> **Task**: Every line in the records below that holds "computer" must be identified and copied.
-.-.-
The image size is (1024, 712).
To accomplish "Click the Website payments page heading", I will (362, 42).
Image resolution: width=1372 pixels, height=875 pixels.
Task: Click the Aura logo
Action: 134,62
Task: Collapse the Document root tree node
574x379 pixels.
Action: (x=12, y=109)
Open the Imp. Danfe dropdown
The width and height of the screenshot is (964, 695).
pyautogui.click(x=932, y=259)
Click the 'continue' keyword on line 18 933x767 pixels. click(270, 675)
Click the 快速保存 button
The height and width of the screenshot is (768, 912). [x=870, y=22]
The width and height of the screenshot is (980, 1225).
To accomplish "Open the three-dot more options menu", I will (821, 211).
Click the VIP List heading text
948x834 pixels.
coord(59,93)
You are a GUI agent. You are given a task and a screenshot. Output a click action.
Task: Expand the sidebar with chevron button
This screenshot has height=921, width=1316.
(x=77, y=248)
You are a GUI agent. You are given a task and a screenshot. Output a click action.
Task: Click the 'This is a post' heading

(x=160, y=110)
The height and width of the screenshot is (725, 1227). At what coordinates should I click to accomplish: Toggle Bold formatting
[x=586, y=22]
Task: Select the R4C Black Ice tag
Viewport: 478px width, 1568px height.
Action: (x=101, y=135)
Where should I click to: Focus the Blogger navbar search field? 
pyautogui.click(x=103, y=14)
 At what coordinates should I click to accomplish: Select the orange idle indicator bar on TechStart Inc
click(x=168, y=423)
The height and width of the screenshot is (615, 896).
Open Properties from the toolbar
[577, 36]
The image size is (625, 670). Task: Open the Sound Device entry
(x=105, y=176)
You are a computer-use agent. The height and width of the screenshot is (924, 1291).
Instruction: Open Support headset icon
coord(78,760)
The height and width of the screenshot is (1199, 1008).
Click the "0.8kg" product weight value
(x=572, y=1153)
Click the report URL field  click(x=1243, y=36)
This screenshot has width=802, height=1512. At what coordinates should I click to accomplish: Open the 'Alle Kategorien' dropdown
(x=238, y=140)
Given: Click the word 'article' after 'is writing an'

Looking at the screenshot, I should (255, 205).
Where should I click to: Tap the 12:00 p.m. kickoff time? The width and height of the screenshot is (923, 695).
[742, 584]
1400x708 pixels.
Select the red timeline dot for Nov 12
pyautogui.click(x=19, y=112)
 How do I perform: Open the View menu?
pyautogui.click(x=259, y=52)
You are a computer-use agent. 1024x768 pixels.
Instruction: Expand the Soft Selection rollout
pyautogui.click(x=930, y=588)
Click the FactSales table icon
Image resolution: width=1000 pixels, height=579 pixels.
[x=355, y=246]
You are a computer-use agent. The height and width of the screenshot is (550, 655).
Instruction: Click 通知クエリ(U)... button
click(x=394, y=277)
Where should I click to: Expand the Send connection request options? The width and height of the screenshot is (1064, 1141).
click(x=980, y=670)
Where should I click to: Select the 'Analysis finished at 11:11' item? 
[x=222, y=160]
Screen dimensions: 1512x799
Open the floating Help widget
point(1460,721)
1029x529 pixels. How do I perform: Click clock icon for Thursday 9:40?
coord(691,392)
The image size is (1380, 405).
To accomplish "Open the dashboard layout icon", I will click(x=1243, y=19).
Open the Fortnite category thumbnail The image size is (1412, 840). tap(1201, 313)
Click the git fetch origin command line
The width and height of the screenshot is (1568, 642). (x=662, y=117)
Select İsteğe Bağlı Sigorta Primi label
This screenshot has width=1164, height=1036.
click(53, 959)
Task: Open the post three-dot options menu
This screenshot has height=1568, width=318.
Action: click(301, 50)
-.-.-
> **Output for this exercise**:
You are a computer-use agent. The height and width of the screenshot is (924, 1291).
You are a computer-use agent. 1024x768 pixels.
You are a computer-use agent. The height and width of the screenshot is (550, 655).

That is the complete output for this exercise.